Getting jasminerice & requirejs-rails to play nicely together
Published:
Jasminerice uses an isolated Rails engine to display the Jasmine spec runner. Unfortunately, this means it cannot see requirejs-rails is included in your project. Adding #= require.js to the spec/javascripts/spec.js.coffee file will cause problems because it cannot read your config/requirejs.yml configuration file. Nightmare!
So how do we fix this, whilst maintaining a nice DRY setup where Jasmine is setup with RequireJS using the options you’ve set in the configuration file?
The Jasminerice spec controller attempts to include a helper called Jasminerice::HelperMethods, which doesn’t actually exist, but as Brad has wrapped it in a begin … end block, does not error. We can start by including requirejs by placing the code below in lib/jasminerice/helper_methods.rb:
require "requirejs-rails"
module Jasminerice
module HelperMethods
def self.included(base)
base.class_eval do
helper RequirejsHelper
end
end
end
endNote: ensure the lib path is being auto-loaded by Rails (see your config/application.rb).
We can now overwrite the view for the engine by creating the file app/views/jasminerice/spec/index.html.erb with the following contents:
<!doctype html>
<head>
<title>Jasmine Spec Runner</title>
<%= stylesheet_link_tag "jasmine", "spec" %>
<%= requirejs_include_tag %>
<%= javascript_include_tag "jasminerice", "spec" %>
<%= csrf_meta_tags %>
</head>
<body>
</body>
</html>The key line above is the requirejs_include_tag call, which must be above the other JavaScript includes.
Note: with this setup, you do not need to follow the instructions provided by jasminerice, they are designed for vanilla requirejs usage - not usage with the requirejs-rails gem.

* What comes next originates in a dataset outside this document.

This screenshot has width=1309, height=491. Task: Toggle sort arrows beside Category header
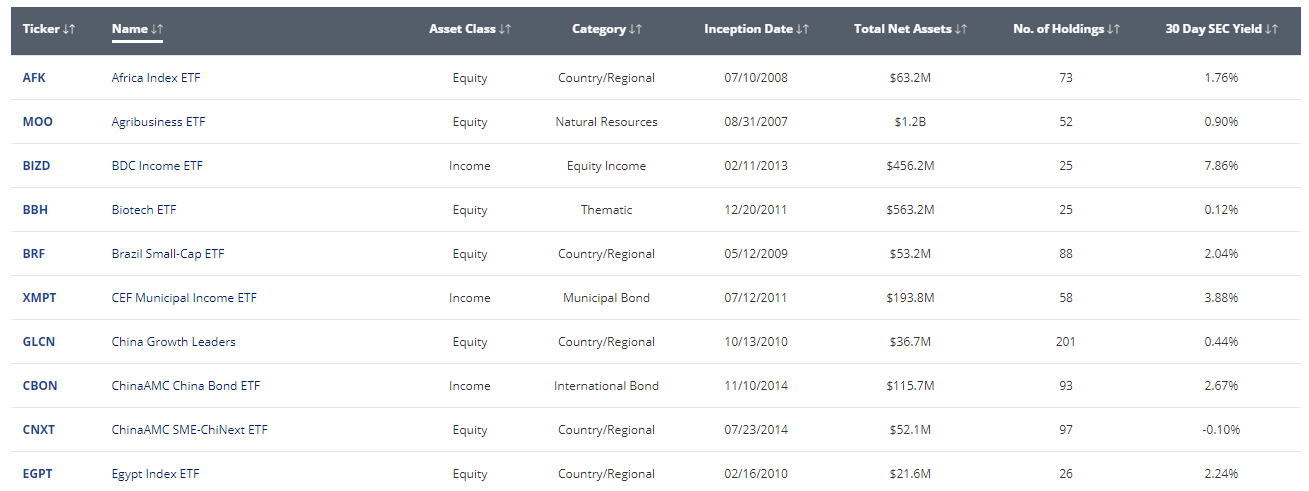click(636, 30)
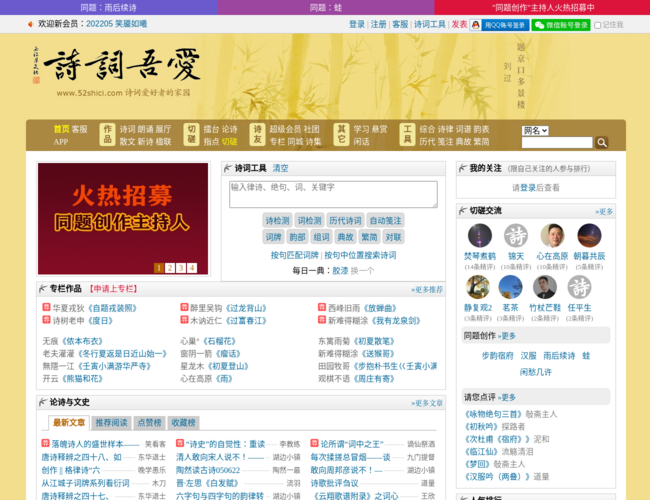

You can now write your specs as if they were normal JS or CoffeeScript files using the modules, here’s an example:
require ["app"], (App) ->
describe "App", ->
it "should have a method called 'boot'", ->
app = new App()
expect(app.boot).toBeDefined()Whilst this might be a pretty rare setup, it may be of use to some people, and hopefully RequireJS usage and JavaScript testing will become more common in the Rails community.